> Exercise aim: All lines in the records below that hold "agent" are to be shown.
[Entries supplied — start]
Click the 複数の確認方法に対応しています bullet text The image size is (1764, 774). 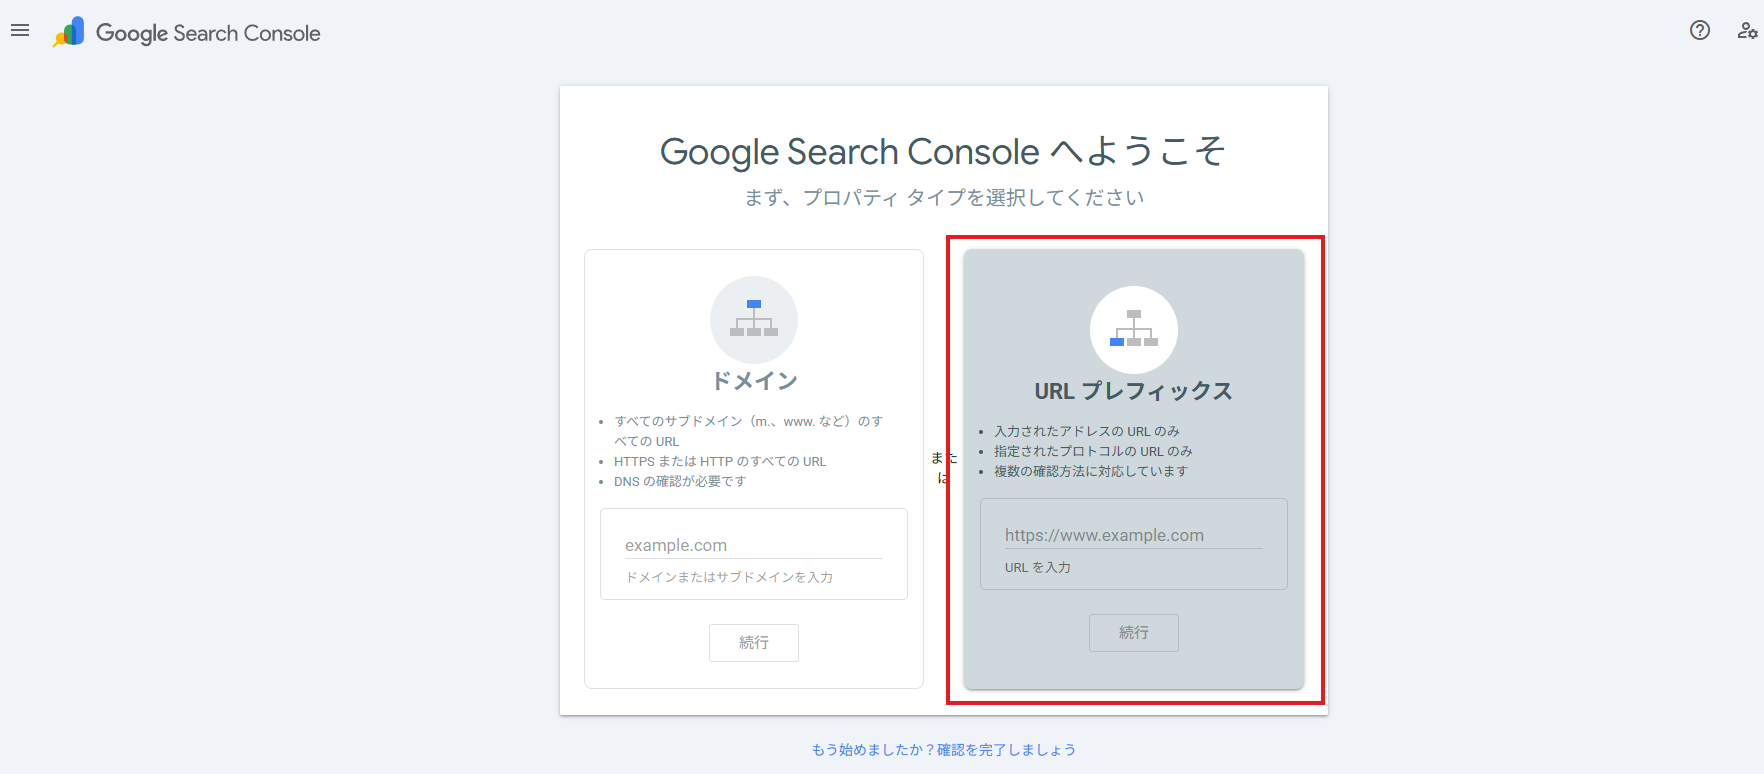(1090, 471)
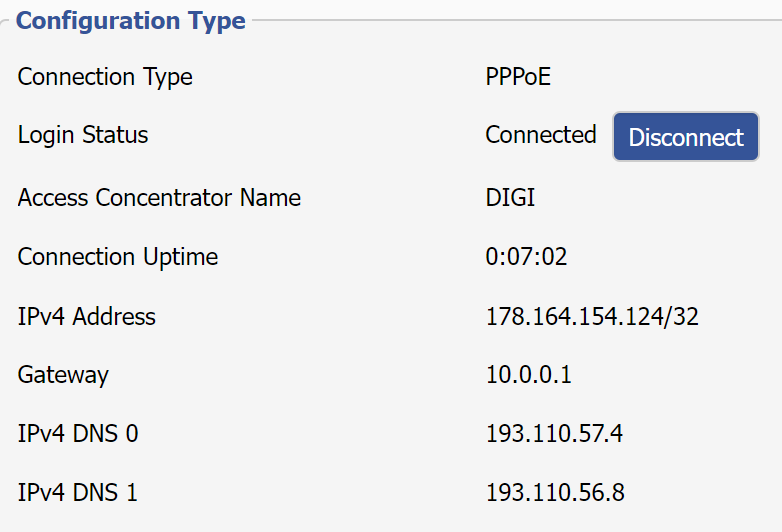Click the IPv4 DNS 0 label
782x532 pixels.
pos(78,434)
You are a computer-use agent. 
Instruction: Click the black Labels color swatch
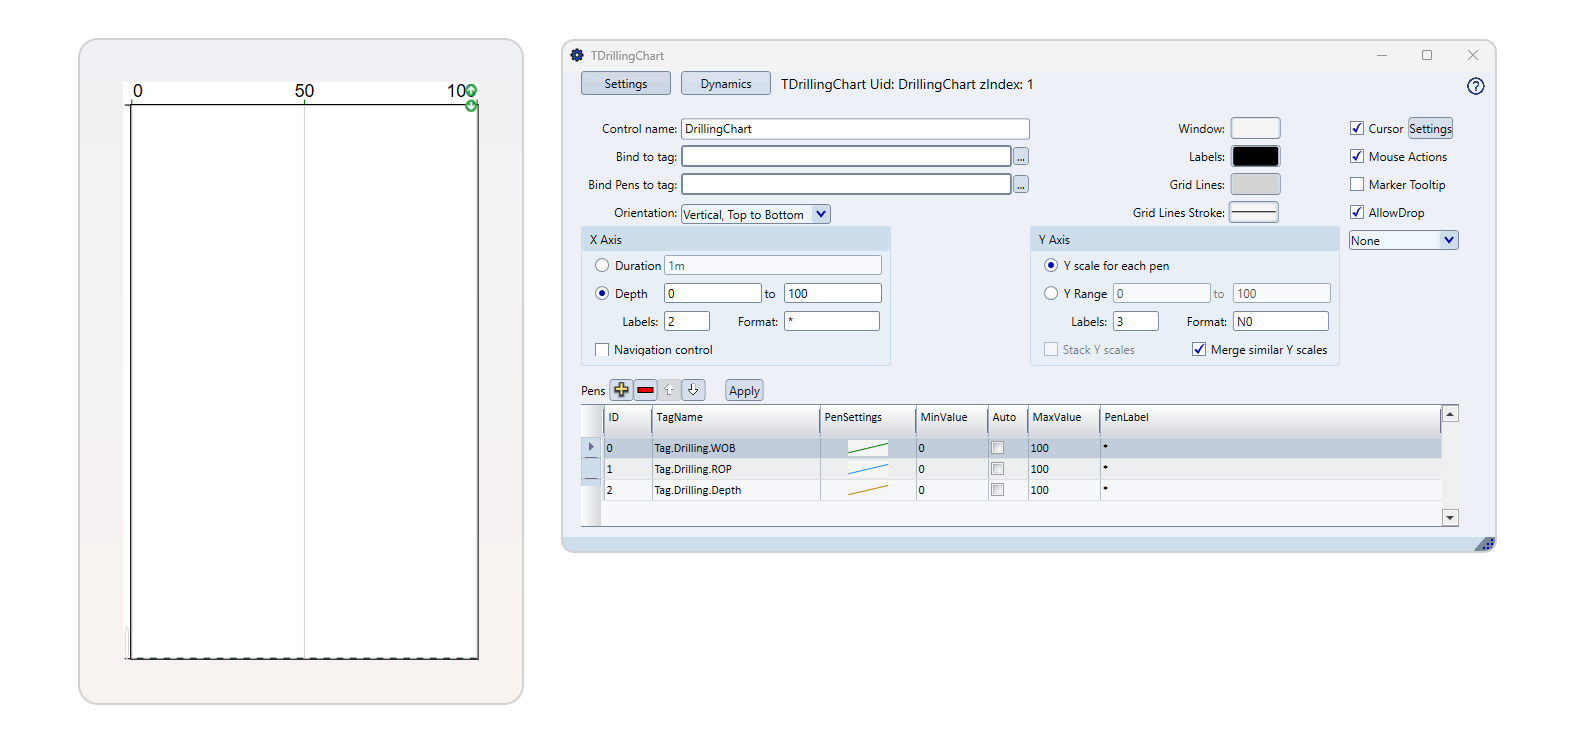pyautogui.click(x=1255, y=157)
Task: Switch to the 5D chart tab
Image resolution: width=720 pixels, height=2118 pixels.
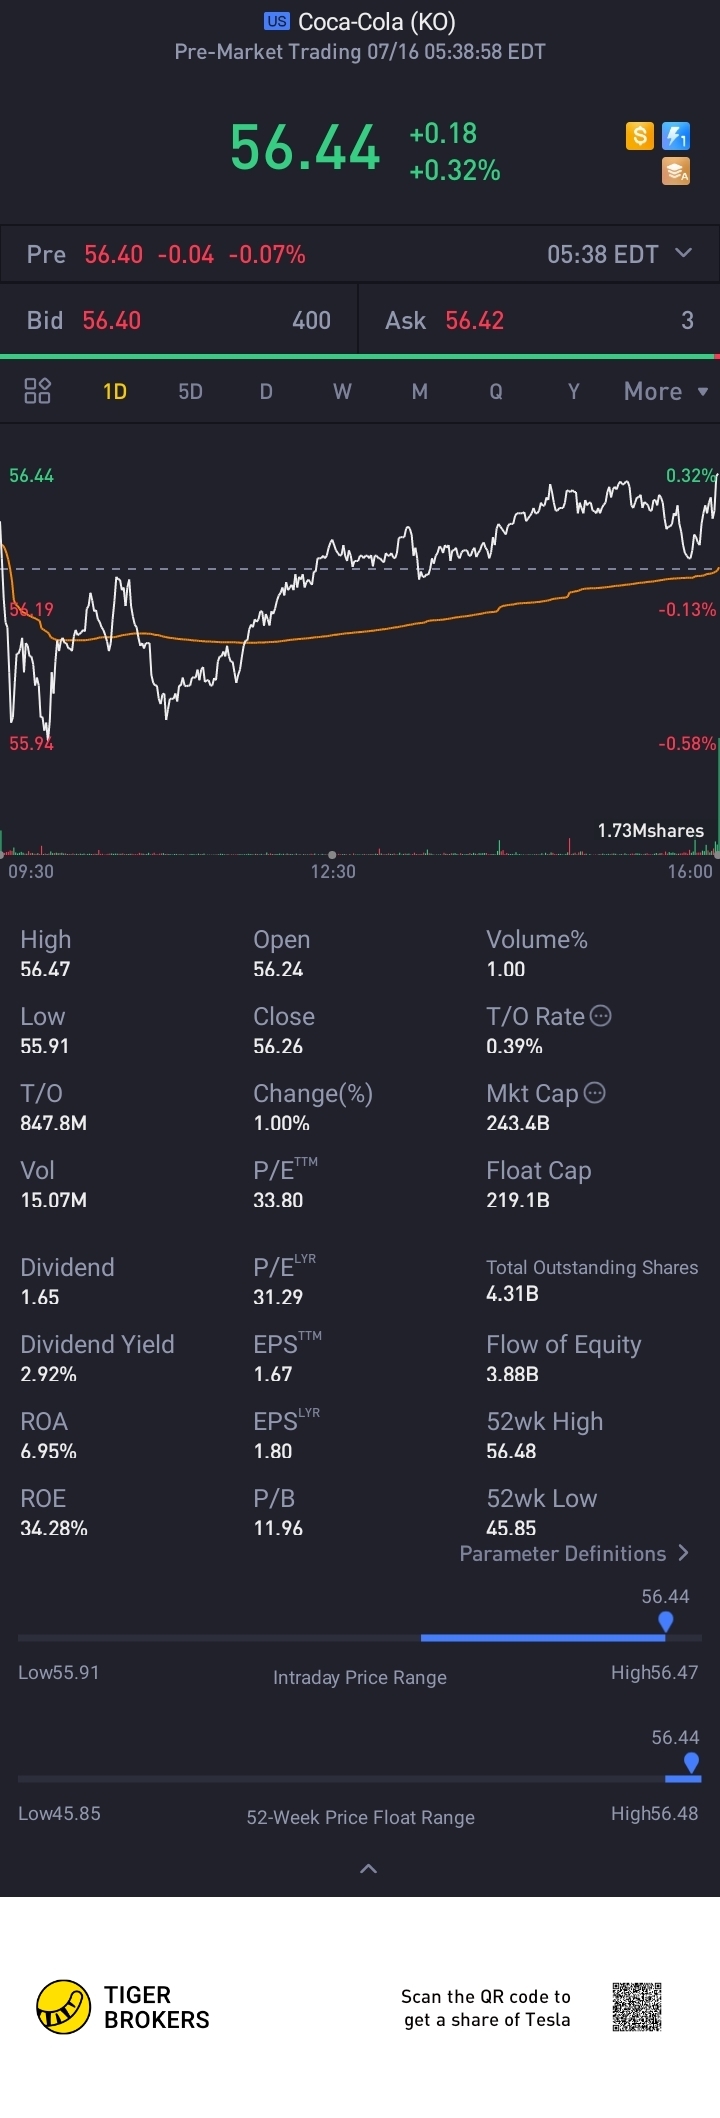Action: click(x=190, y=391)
[Entries supplied — finish]
[Entries supplied — start]
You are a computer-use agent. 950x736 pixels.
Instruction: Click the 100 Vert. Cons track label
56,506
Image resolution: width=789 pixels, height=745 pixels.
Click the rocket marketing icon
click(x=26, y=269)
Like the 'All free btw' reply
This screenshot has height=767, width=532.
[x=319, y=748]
[Entries supplied — finish]
> Reply:
You are a computer-use agent. 
You are a computer-use agent. 950x736 pixels.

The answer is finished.